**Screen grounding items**
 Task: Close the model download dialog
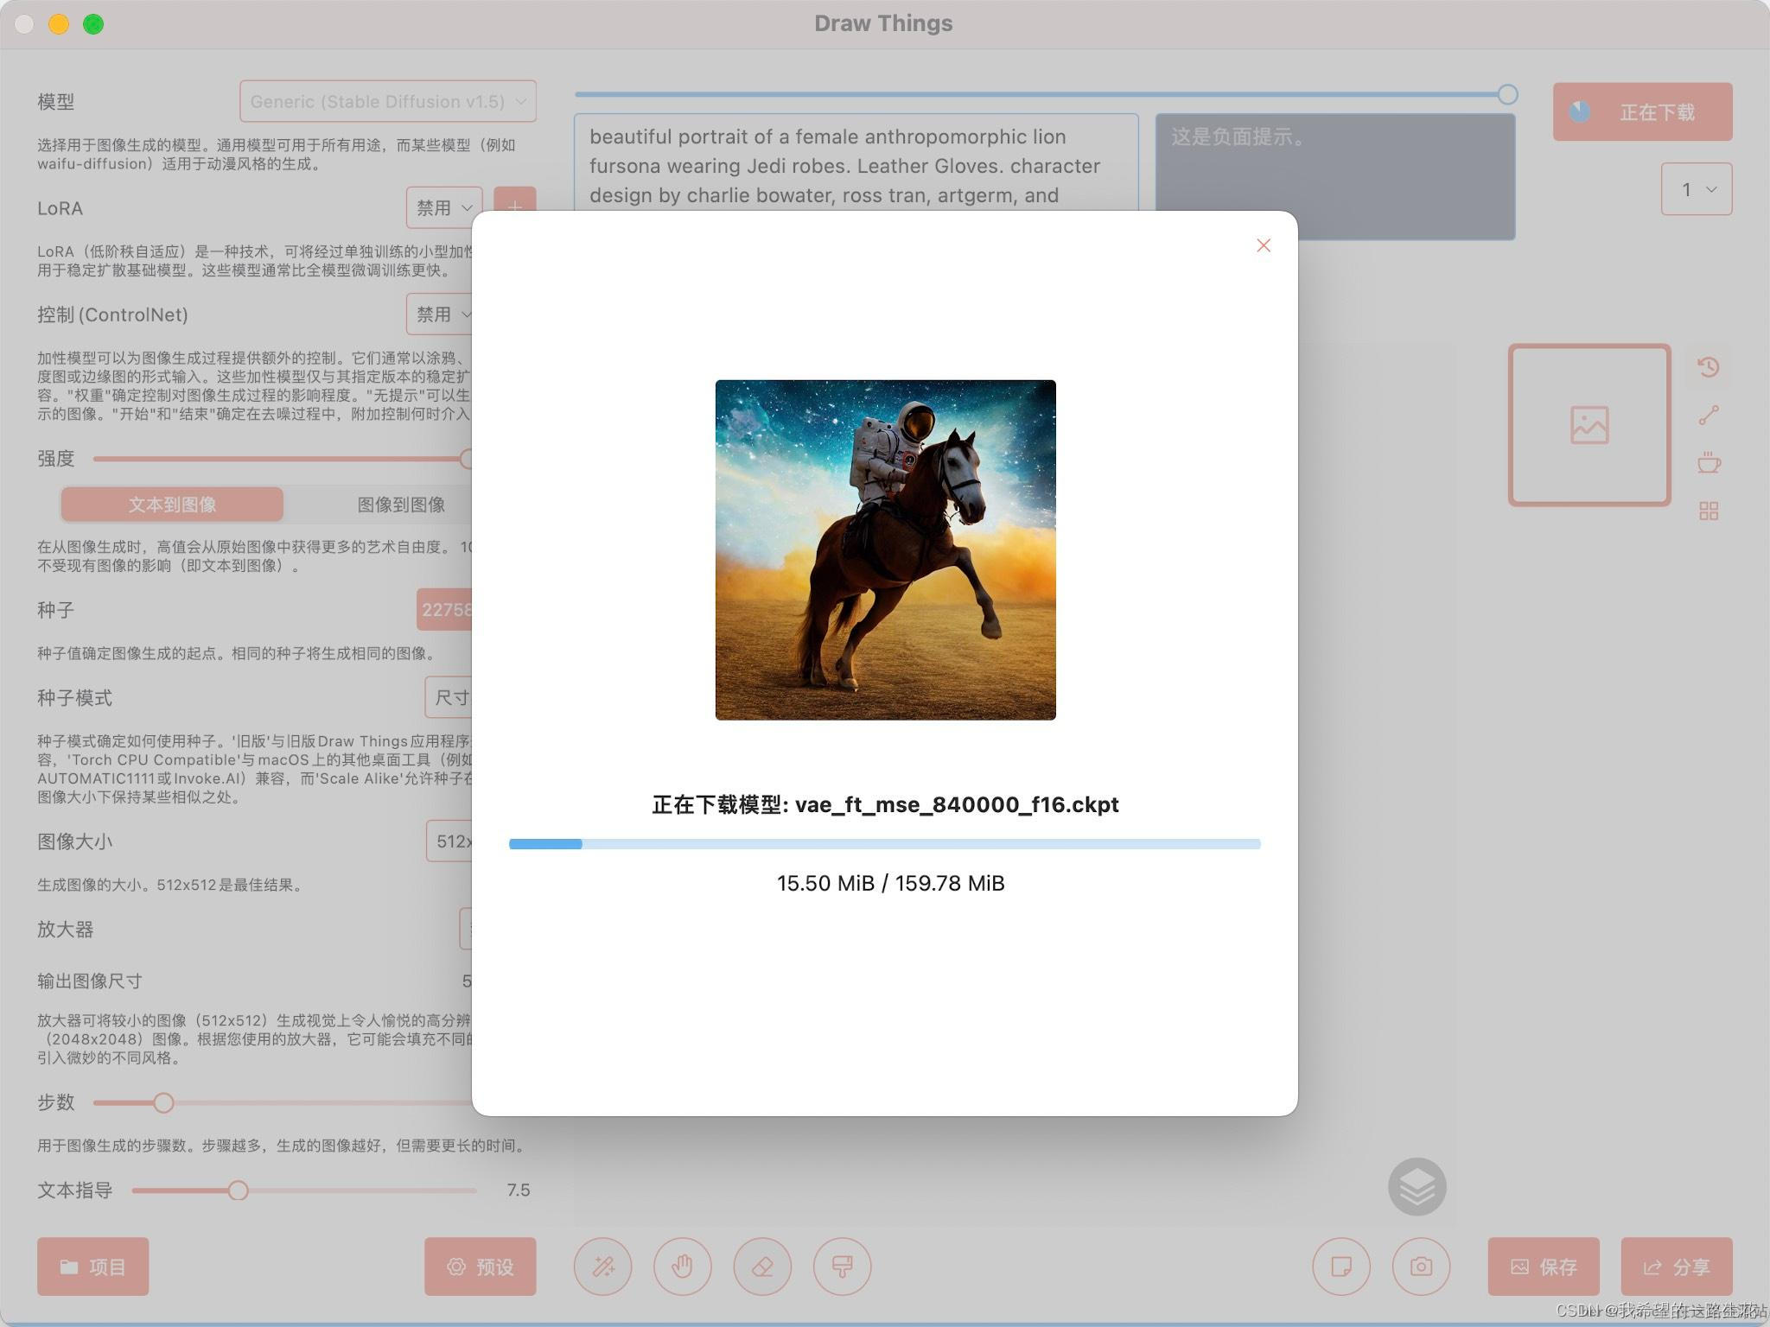point(1263,245)
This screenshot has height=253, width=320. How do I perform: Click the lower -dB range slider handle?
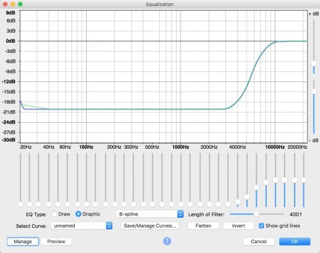[314, 91]
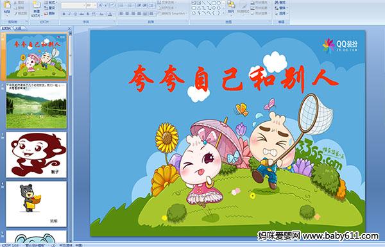The width and height of the screenshot is (385, 247).
Task: Switch to the Outline pane tab
Action: 19,28
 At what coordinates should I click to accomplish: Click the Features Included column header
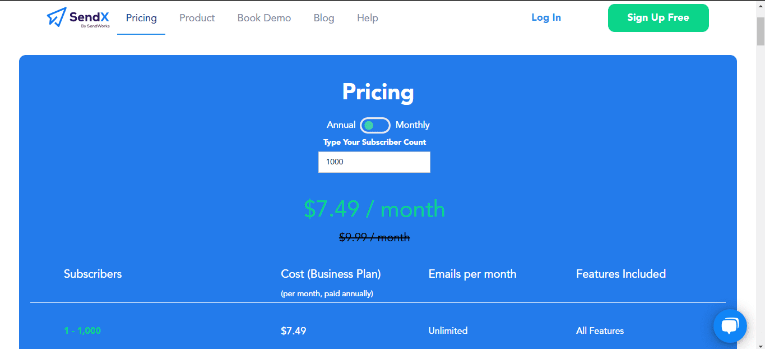[x=621, y=274]
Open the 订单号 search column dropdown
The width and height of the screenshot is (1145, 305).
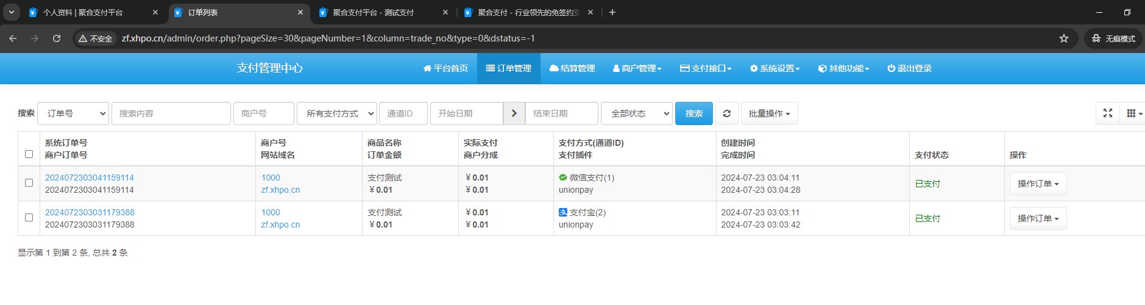coord(73,113)
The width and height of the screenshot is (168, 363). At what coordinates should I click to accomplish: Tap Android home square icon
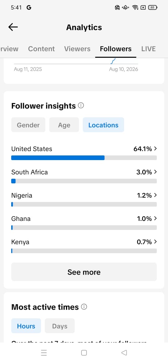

**What this task involves**
Rewrite all of the items above, replacing "At what coordinates should I click to accomplish" with "Where should I click to do" wherever it occurs and leaving everything else unchanged. Omit the pictures from your answer.

**Complete answer**
 Task: Close the model download dialog
point(1263,245)
This screenshot has height=253, width=320. How do I perform: Click the lower -dB range slider handle?
[314, 91]
The width and height of the screenshot is (385, 247).
Task: Switch to the Outline pane tab
Action: 19,28
 Where should I click to do: Click the Features Included column header
[x=621, y=274]
Open the 订单号 search column dropdown
The width and height of the screenshot is (1145, 305).
coord(73,113)
The width and height of the screenshot is (168, 363). Where should I click to do: Tap Android home square icon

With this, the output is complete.